この当時のことを大阪市の某幹部職員が解説してくれたことがあった。大阪市が猛反発した理由についてである。
某幹部が言うには、磯村が対抗措置を打ち出したのは交通局や水道局、環境局といった現業部門が猛反発したからだという。太田時代の都構想は、市の現業部門を独立行政法人のような形にして残すもので、そのため職員は公務員の身分を失うことを恐れて猛反対したという。
大阪市では現業部門の職員が多く、彼らは市長選などで一定の影響力を持っていた。巨大な政治力を持つ現業部門の職員に市長といえども逆らえない。このことも大阪市が都構想に反対した理由の1つであるようだった。
太田も予期せぬ大阪市の反発に配慮したのか、その後、都構想はソフトな改良が加えられることになった。府市の再編は行わず、政令市・大阪市を残す形で「大阪新都構想」という形で妥協点を探ろうとした。
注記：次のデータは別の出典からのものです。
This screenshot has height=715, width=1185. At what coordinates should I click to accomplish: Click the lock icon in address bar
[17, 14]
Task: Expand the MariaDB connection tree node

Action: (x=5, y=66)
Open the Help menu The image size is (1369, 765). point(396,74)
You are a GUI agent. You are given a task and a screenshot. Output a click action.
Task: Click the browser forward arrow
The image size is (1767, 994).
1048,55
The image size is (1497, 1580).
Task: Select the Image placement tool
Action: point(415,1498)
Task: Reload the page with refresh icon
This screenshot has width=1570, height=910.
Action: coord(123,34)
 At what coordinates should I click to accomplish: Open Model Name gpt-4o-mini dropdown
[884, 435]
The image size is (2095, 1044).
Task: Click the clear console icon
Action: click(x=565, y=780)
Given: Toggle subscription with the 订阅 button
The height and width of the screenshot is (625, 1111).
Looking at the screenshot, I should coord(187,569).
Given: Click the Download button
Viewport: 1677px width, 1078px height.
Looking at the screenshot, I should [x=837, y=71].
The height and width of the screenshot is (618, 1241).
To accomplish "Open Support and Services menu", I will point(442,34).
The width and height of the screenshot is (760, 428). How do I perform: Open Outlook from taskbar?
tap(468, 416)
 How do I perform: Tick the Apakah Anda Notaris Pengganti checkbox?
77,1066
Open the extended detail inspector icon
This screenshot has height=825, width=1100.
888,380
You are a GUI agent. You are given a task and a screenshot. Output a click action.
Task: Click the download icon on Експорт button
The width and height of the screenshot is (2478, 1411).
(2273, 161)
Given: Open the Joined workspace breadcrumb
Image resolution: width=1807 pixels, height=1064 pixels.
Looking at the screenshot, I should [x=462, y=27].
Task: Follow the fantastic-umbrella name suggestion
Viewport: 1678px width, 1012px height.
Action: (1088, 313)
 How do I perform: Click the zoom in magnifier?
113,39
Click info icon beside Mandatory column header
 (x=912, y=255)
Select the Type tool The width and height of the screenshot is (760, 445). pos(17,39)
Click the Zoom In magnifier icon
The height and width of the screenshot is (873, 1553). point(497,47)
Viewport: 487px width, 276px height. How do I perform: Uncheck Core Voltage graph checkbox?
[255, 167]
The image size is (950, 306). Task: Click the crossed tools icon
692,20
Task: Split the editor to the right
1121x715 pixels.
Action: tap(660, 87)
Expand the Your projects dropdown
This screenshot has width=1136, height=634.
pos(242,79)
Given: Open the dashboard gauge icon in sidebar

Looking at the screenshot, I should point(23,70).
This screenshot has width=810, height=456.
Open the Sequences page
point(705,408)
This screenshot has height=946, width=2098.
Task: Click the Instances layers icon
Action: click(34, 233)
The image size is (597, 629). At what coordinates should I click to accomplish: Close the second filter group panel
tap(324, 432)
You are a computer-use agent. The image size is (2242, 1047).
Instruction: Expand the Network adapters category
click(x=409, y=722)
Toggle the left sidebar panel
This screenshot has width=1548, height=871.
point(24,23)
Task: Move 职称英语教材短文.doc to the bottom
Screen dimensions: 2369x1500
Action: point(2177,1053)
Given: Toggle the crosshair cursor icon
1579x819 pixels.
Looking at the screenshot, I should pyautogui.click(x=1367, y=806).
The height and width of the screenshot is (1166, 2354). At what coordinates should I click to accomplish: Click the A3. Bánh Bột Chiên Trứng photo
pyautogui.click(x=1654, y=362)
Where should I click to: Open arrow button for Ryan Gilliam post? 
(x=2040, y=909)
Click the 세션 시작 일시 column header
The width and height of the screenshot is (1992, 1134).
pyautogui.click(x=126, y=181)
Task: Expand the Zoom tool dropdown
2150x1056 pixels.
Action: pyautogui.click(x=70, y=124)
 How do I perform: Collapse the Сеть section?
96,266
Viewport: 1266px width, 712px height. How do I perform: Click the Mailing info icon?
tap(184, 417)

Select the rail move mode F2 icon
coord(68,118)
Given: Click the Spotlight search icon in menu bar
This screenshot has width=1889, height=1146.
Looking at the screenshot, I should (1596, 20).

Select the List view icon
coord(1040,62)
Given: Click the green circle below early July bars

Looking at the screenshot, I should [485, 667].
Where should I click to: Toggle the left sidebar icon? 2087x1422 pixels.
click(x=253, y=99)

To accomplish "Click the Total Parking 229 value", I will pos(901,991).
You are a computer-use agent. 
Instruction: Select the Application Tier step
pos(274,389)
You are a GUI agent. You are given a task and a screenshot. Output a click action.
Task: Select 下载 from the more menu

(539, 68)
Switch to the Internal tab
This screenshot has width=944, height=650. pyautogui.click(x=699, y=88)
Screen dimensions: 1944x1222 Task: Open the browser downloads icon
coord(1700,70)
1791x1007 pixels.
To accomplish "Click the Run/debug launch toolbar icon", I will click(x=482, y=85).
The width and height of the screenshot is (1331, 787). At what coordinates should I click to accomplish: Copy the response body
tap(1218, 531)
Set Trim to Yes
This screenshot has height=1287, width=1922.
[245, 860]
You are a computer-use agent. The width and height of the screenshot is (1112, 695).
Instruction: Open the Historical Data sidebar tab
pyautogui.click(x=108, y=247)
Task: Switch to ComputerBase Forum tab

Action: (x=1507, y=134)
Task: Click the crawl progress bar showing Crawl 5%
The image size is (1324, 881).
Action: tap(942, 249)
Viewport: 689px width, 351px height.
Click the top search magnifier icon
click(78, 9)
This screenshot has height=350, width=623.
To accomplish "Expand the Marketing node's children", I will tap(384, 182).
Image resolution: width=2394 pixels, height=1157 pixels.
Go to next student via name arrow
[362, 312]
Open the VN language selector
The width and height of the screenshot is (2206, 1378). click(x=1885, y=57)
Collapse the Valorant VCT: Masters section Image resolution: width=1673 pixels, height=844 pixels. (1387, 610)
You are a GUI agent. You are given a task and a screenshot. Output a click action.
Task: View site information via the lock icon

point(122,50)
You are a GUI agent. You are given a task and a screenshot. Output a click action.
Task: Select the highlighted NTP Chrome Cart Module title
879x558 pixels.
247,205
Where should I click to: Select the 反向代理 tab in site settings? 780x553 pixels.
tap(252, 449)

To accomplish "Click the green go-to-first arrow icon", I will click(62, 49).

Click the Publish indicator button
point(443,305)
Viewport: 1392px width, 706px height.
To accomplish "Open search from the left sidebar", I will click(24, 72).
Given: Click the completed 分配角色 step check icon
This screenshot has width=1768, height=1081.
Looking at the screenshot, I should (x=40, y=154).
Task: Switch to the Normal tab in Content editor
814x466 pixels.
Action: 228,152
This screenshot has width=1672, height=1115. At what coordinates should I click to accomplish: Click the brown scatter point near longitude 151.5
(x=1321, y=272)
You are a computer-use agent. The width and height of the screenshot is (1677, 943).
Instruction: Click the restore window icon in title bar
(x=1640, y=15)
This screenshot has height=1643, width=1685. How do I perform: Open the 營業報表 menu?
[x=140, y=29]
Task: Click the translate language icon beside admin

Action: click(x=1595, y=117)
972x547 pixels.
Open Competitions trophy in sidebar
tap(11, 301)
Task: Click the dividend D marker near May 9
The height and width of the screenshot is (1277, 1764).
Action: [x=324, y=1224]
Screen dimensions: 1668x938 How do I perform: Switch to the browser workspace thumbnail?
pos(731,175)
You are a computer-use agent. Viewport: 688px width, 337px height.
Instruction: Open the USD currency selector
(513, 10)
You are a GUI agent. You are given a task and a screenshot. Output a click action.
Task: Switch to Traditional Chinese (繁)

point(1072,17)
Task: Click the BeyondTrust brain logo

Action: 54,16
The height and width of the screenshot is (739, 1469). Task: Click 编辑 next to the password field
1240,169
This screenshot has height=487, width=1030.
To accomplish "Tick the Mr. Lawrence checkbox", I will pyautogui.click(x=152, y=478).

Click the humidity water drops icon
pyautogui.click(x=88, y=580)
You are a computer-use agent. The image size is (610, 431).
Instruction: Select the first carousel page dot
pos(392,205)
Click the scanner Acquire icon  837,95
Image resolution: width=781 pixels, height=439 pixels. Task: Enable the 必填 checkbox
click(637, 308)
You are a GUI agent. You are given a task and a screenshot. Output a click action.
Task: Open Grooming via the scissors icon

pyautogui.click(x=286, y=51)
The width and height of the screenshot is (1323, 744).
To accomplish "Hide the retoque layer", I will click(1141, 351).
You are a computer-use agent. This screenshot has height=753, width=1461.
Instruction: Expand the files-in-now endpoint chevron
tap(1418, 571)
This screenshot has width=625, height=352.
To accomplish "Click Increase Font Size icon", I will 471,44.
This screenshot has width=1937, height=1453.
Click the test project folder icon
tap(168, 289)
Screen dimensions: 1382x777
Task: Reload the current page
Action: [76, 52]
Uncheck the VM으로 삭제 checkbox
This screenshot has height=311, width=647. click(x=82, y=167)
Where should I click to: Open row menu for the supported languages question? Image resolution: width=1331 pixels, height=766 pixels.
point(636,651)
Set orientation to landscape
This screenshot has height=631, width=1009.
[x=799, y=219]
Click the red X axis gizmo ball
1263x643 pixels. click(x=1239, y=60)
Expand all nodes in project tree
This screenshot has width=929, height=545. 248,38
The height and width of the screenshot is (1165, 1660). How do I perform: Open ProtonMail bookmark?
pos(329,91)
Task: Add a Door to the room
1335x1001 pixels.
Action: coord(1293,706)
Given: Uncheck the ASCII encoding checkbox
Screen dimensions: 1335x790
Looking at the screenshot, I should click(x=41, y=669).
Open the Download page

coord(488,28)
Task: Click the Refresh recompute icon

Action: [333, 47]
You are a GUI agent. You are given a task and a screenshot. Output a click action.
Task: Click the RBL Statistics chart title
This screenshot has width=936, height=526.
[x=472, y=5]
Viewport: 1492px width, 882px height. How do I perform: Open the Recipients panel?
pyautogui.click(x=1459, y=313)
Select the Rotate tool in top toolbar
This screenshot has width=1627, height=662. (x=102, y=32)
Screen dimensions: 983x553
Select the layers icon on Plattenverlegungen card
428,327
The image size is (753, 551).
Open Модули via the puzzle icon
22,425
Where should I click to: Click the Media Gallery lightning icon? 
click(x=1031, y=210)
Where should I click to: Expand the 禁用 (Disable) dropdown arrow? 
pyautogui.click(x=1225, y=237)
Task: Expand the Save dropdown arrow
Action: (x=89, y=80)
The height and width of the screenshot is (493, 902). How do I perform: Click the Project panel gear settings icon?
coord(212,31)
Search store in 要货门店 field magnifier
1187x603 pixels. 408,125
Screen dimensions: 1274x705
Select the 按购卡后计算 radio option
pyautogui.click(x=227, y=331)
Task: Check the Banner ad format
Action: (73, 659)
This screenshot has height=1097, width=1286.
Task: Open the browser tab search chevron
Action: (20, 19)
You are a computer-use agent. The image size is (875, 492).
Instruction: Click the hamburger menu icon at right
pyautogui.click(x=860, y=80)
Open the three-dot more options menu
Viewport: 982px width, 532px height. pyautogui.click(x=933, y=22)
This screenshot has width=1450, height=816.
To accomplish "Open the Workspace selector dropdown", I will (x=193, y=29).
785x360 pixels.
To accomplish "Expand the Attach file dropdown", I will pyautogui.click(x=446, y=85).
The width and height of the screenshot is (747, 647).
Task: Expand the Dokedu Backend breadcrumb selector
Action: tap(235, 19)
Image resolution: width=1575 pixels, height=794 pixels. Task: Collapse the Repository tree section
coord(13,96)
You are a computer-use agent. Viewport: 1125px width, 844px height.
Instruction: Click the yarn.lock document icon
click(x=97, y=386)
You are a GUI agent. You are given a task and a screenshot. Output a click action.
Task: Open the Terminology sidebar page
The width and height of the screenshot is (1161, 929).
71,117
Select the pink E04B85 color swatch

「都」が「新都」になったわけである。ただし、「都」と「新都」では中身がずいぶんと違う。
大阪府が2004年10月に公表した『大阪都市圏にふさわしい地方自治制度』によれば、新都構想では、大阪府を廃止して「大阪新都機構」という広域連合に再編し、大阪市は残すとしていた。
新都機構は国から権限や財源の移譲を受けて都市基盤の整備事業などを行う。一方、市町村は大阪府から権限を譲り受け、基礎自治体として住民サービスを行うというものである。現代の都構想とはずいぶん方向が異なっている。
もっとも、大阪府の真の狙いは別にあったと、大阪府の関係者が打ち明けてきくれたことがあった。いわく、「大阪市は残しても、いずれ大阪市の権限を徐々に縮小させていく」というのである。ここにも今と同様、大阪府の大阪市に対するライバル心、いや怨念めいたものが垣間見える。